Board members pressed staff on multiple operational and policy details. Miss Trudenick asked whether the division can report how many students who transfer into high‑participation schools are athletes; staff said they can run that analysis. Several members asked whether the new artificial turf practice fields will be open to public use and how maintenance and replacement costs will be shared with parks and recreation; staff said current high‑school facility use requires a facilities use request and fee and that the division will analyze usage and costs and will share figures with the board.
Board members also asked about permitting for Pennington Traditional School (which lies inside the City of Manassas and faces longer permitting timelines), the status of the old Occoquan building (staff said the architect advised demolition rather than costly retrofit for preschool use), and the division’s strategy to provide science labs and music rooms during renovations.
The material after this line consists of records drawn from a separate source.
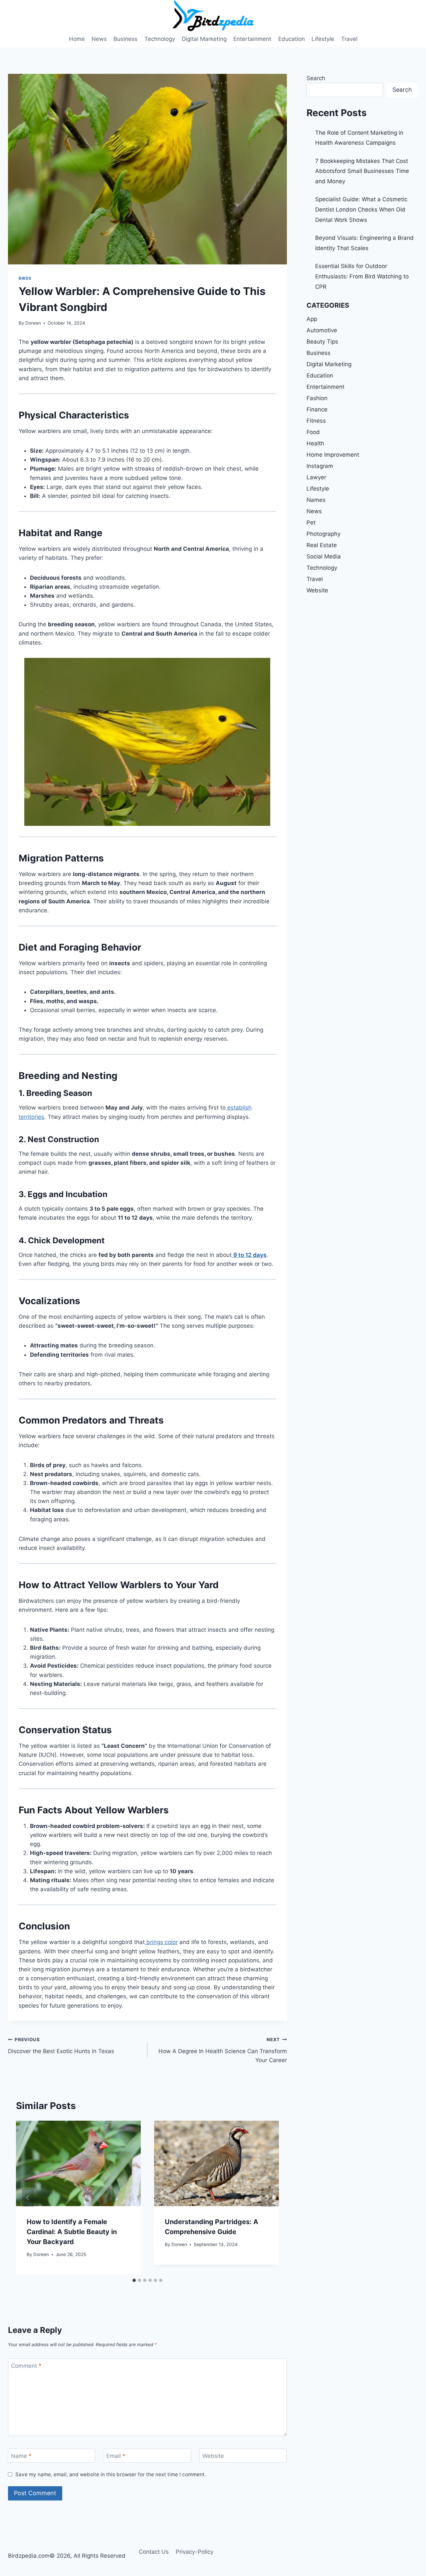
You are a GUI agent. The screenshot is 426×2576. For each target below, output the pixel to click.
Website (213, 2456)
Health (315, 443)
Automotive (322, 330)
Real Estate (322, 545)
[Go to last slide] (28, 2198)
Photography (323, 533)
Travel (349, 39)
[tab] (134, 2280)
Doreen (33, 323)
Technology (159, 39)
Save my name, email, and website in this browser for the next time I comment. (110, 2474)
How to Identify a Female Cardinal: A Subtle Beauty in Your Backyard (72, 2232)
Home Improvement (333, 454)
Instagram (320, 466)
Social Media (324, 556)
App (312, 319)
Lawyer (316, 477)
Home (77, 39)
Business (125, 39)
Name (21, 2456)
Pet (311, 522)
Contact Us (154, 2551)
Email (115, 2456)
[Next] (267, 2198)
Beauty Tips (322, 341)
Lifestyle (323, 39)
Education (291, 39)
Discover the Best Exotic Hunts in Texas (61, 2045)
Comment (26, 2365)
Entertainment (252, 39)
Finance (317, 409)
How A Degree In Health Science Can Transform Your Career (222, 2050)
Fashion (317, 398)
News (99, 39)
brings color (161, 1942)
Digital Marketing (204, 39)
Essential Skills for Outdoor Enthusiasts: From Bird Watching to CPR (362, 276)
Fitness (316, 420)
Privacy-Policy (194, 2551)
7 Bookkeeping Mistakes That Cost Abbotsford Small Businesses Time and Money (362, 171)
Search (316, 78)
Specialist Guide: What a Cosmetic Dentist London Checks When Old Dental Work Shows (361, 209)
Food (313, 432)
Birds (25, 278)
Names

On process and next steps, staff reiterated the budget and public engagement timeline: the superintendent will submit the FY2026 proposed budget (including the CIP) on Feb. 5; the division will hold a public meeting Feb. 10 and a public hearing Feb. 19; a school board work session is scheduled March 12 and board approval is planned for March 19, 2025. The school board chairman presents the approved school budget to the Prince William County Board of Supervisors on April 1; the supervisors’ scheduled approval date is April 22, 2025.
No formal vote on the CIP occurred at the Jan. 30 work session; the only formal action recorded at the meeting was the unanimous approval of the meeting agenda at the start.
Board members and staff flagged areas for follow‑up: a third‑party turf‑field condition assessment before adding field replacements to the CIP, a staff analysis of public use and replacement‑cost sharing for artificial turf fields, a report on LED retrofit versus lifecycle savings, and additional enrollment granularity that disaggregates residing students from transfers and specialty‑program participants.
The presentation and discussion underscore the division’s shift toward data‑driven capital planning—using facility condition indexes, energy audits and revised residential build‑rate modeling—while board members continued to raise questions about how specialty programs, transfers and redistricting should factor into a long‑range capital plan.